Top of Excerpted text
Mahoney renegotiated her college contract to allow her to teach four courses one semester and pursue research and writing in the other. She wanted to write fiction, and her literary agent encouraged her. Mahoney was close to retirement when Berkeley paperbacks published her first novel, a mystery, Seven Sons.
Fearful of her academic colleagues’ possible scorn, she published under a pseudonym, Angela Simon. What mattered, she said, was not the little fame or remuneration but that she’d discovered her gift for writing dialogue. “I had found my voice in the voices of others,” she said. “The exhilaration from writing fiction is so much higher than what comes from publishing other books.”
In the late 1970s, in the company of other scholars, academics and published authors working in the New York Public Library, “everyone wanted to know what happened to all the good sisters after Vatican II, where had all the nuns gone,” she said. The result of their inquiries was Mahoney’s Accidental Grace, the story of 17 nuns -- each with a distinct voice, yet all women, all mature, all teachers, all trained in the same religious mode and for the most part from the same economic strata.
As she approached her 60th birthday, she wrote to her Ursuline superiors in Rome volunteering for service abroad. She was sent to Kaohsiung, Taiwan. In diary jottings from that time, Mahoney said that facing the chill of approaching old age, she foresaw the danger of a life free from challenge. “There was such a thing as too much comfort,” she wrote. “I feared to lose energy, to blunt my purpose with too much security. I feared routine might replace thought, that the daily realities of an elderly life would obscure the mystery and wonder about me. … I did not want anything to be lost.”
That was 30 years ago and in another country.
During her late 80s and into her 90s, Mahoney has endured two spinal operations, developed macular degeneration and buried her best friend. But she has also published three books. Besides China Dreams, there are her reflective essays in Encounters, and Solo Voices, “a novel of forgiveness.”
She has not yet tackled her obituary. But the images of “God” and “Mammon” with which she wrestled for years have slipped away, “one as false as the other,” she said. “There was no need to choose. It was all one, as I was one.” The wonder of her life, she continued, “is that everything fit … the writer and the nun; some watercolors, some pencil sketches, a pastel or two. Images of a life.”
For Mahoney’s readers the gift unfolds on her pages -- the writer never fearing to go where her imagination and contemplative spirit directs her.
[Patricia Lefevere is a longtime contributor to NCR. She writes, lives and teaches spiritual autobiography writing in Englewood, N.J.]
Bottom of Excerpted text
Task — Copy the passage about Mahoney from "She has not" up to and including "spirit directs her.", but switch "watercolors" to "oil paintings".
Top of Material provided
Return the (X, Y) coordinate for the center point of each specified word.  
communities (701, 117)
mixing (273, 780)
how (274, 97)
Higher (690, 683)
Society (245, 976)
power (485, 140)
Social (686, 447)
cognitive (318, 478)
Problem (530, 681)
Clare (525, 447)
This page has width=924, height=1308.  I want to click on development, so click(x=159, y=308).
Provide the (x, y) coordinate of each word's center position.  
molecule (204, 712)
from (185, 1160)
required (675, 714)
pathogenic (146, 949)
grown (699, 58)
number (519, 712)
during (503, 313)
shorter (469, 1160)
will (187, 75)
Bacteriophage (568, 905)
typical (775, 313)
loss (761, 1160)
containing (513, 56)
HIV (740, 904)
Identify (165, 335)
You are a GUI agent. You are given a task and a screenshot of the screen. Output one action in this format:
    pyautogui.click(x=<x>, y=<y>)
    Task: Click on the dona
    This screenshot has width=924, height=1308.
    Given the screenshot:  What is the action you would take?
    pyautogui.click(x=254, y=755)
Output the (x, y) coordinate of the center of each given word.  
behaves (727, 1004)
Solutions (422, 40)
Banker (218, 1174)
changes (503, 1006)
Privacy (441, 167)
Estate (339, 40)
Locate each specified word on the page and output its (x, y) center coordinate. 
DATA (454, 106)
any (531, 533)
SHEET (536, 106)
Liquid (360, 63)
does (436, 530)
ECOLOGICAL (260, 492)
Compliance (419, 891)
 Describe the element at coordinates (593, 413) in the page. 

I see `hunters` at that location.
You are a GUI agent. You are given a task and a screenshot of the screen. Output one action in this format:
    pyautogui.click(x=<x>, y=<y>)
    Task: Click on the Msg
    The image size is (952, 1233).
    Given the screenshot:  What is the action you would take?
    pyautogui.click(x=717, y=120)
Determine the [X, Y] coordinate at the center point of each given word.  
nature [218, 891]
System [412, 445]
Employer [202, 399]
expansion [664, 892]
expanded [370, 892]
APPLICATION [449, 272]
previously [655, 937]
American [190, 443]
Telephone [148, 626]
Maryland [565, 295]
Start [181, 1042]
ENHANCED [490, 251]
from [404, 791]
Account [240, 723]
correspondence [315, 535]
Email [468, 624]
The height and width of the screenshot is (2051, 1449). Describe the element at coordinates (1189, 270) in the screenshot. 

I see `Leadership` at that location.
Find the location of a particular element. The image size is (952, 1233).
Bottom of Material provided
Answer box —
She has not yet tackled her obituary. But the images of “God” and “Mammon” with which she wrestled for years have slipped away, “one as false as the other,” she said. “There was no need to choose. It was all one, as I was one.” The wonder of her life, she continued, “is that everything fit … the writer and the nun; some oil paintings, some pencil sketches, a pastel or two. Images of a life.”
For Mahoney’s readers the gift unfolds on her pages -- the writer never fearing to go where her imagination and contemplative spirit directs her.